Our heroine, Nora O’Lalor, escapes Dublin, the plague, and British capture only to be shackled in iron manacles aboard the Dutch frigate Goede Hoop, crammed into a deplorable, filthy, rat-infested hold with feces, urine and vomit dripping on her from bunks above. Like many of the 300 aboard, her brother dies of dysentery. Sold to a wealthy plantation owner and Assemblyman, Gerald Knox, as a bookkeeper, her life starts to look up until Powhatan Indians attack and burn his mansion, and kidnap and viciously rape Nora.
Through Nora we experience the horrors these indentured servants endured. Mr. Nolan, the Irish driver, explains to her: “I think you’d better understand this. Mr. Knox owns you—owns you—for the entire time of your indenture. You are his property. He can beat you, whip you, brand you, or even bed you. And if you fight him, he can even have you hung—all legally.”

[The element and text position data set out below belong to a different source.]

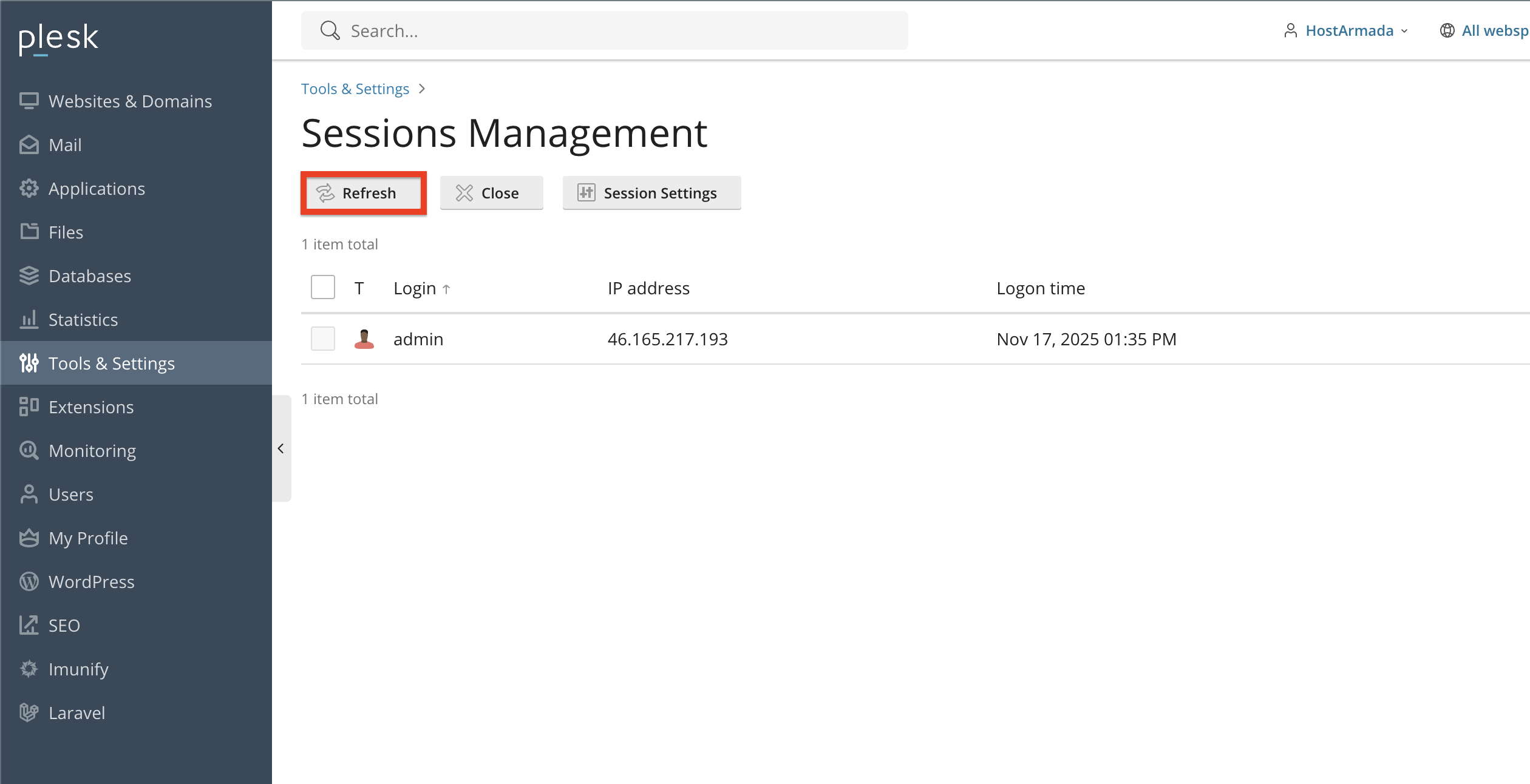The image size is (1530, 784).
Task: Open Laravel via its sidebar icon
Action: point(29,712)
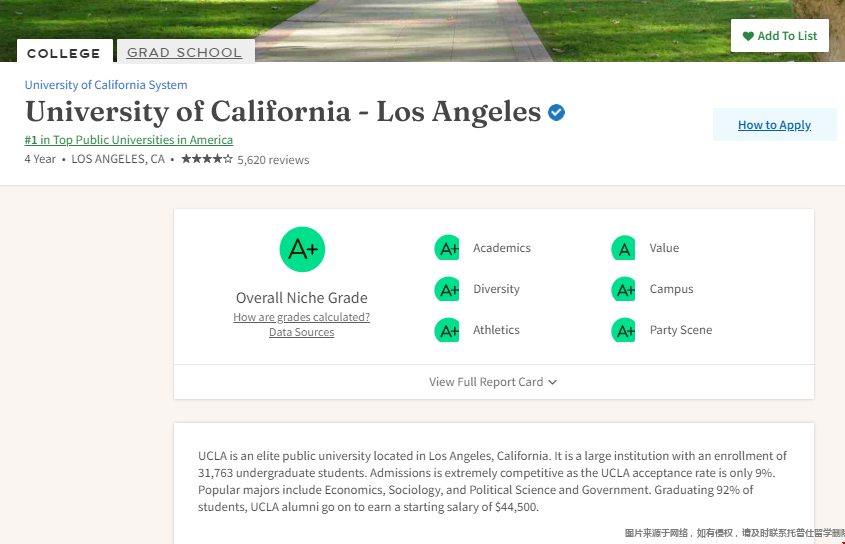Select the Athletics A+ grade icon
The width and height of the screenshot is (845, 544).
[447, 330]
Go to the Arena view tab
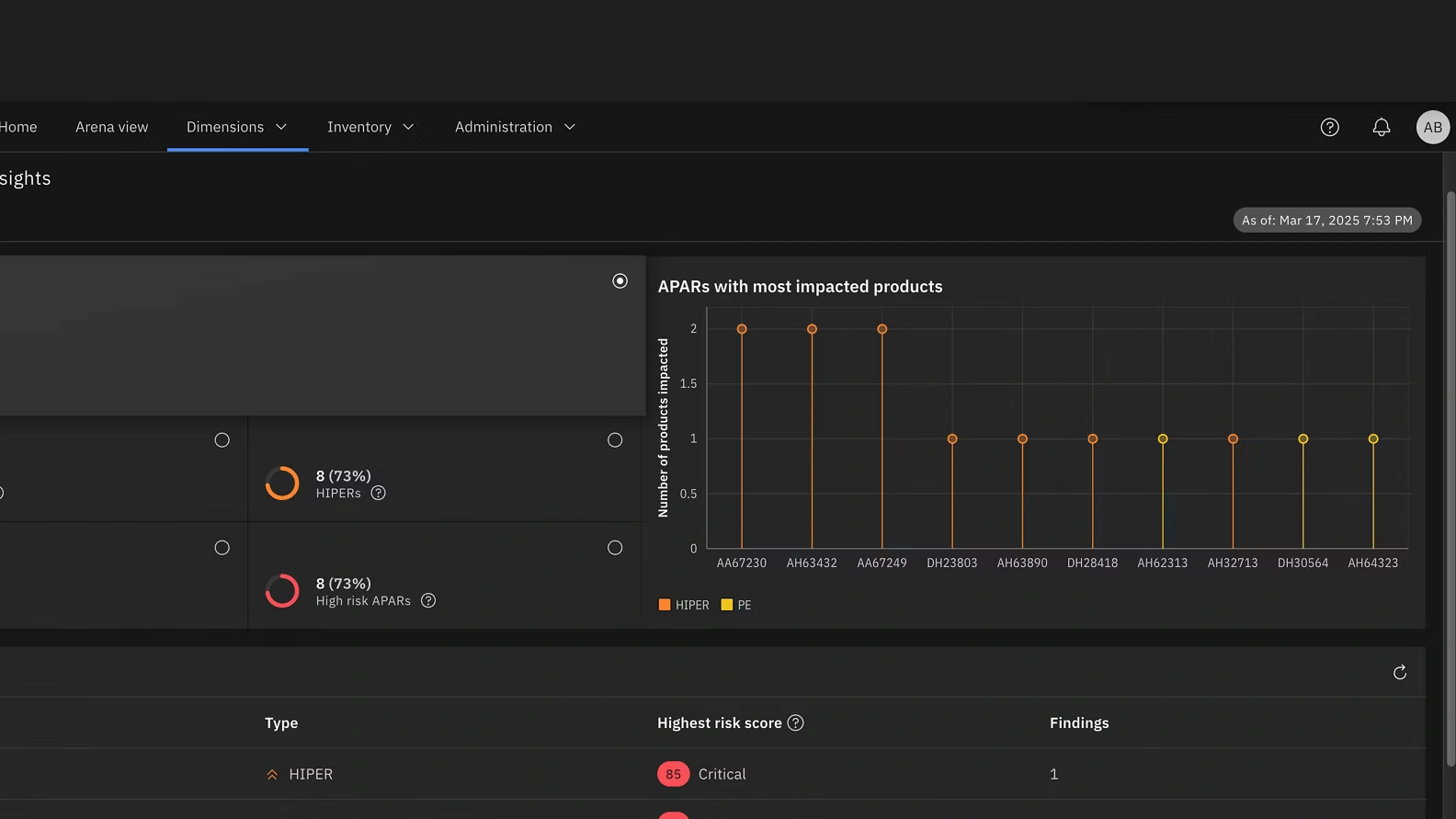The width and height of the screenshot is (1456, 819). pos(111,128)
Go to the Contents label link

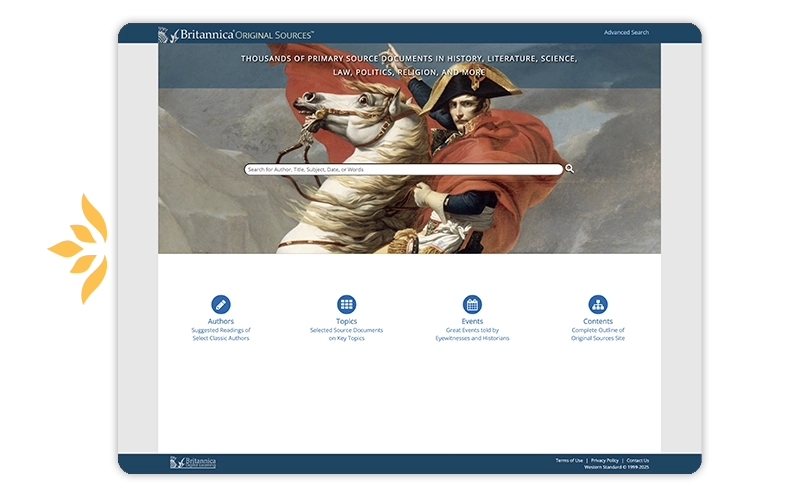(x=598, y=321)
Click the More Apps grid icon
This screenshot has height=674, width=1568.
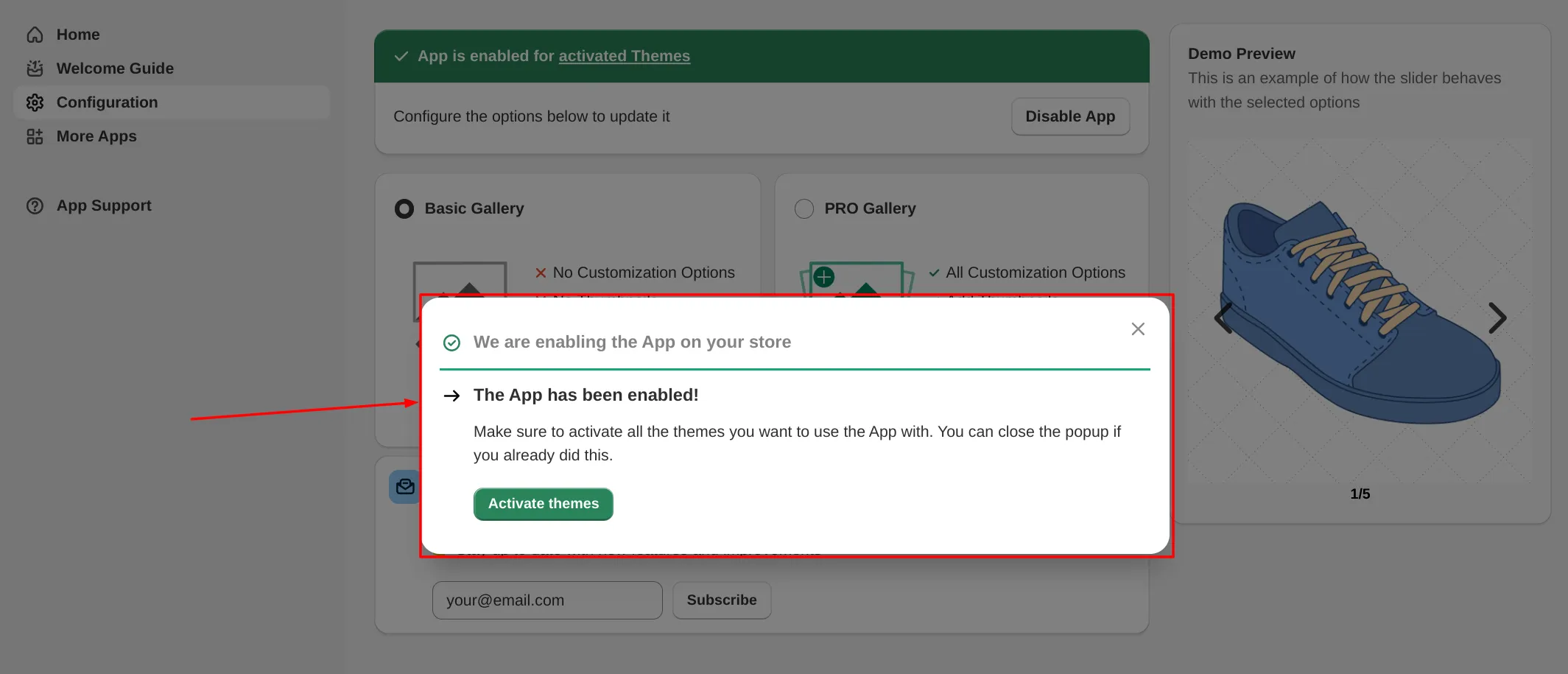pyautogui.click(x=35, y=136)
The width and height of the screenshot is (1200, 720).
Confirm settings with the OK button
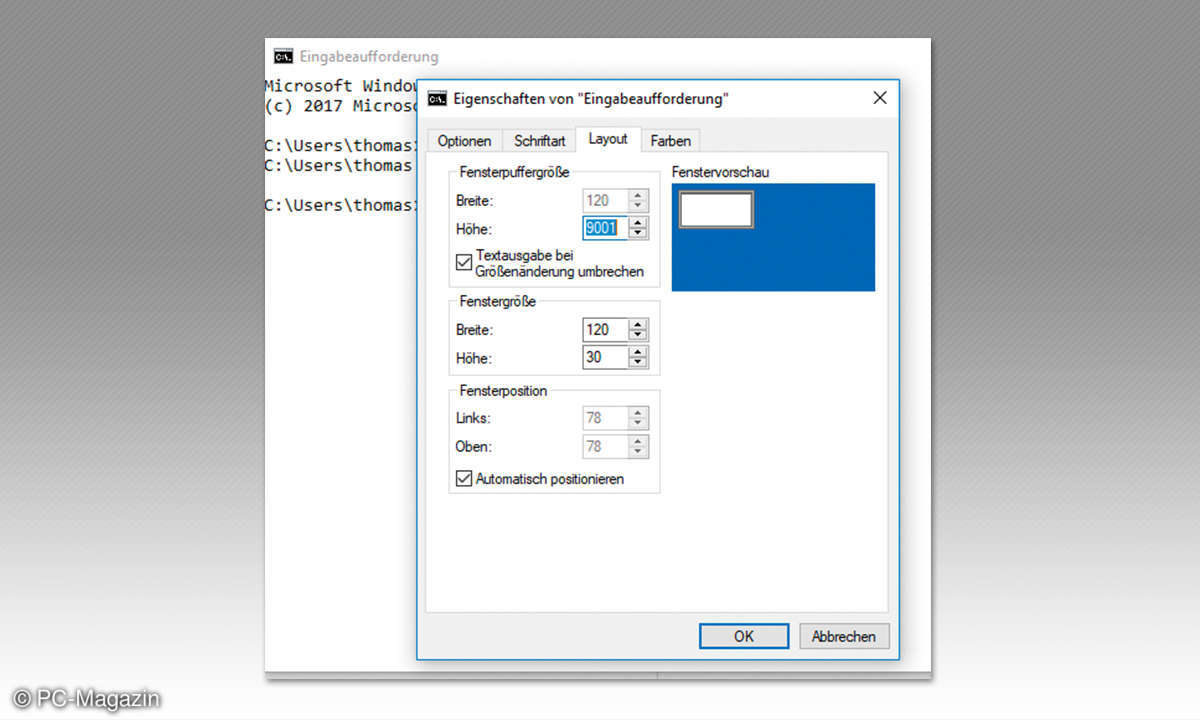[744, 636]
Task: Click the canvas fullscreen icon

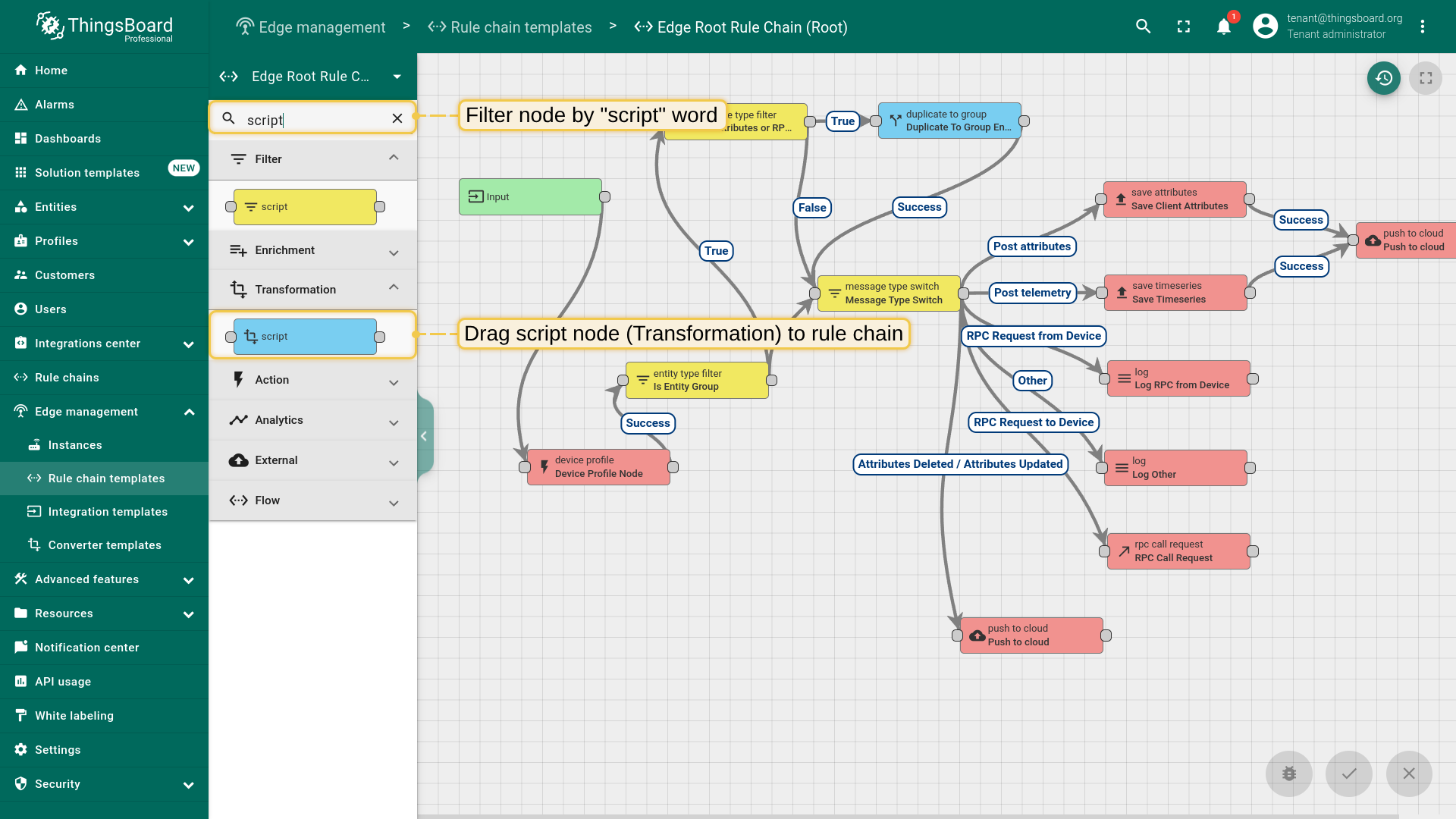Action: pyautogui.click(x=1426, y=78)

Brown builds suspense as the disfigured Captain Brice, obsessed with revenge—Nora having shot away half his face while helping her friend Anne escape his clutches—has been assigned to man the blockade of Jamestown.
With graphic, visceral scenes of murder, whipping and several rapes, this novel is not for the faint of heart. Throughout all her trials, Nora’s courage, ingenuity, and feisty spirit keep the novel from becoming too dark. Brown leaves the reader with a hopeful, satisfying ending and a new beginning for our heroine, Nora.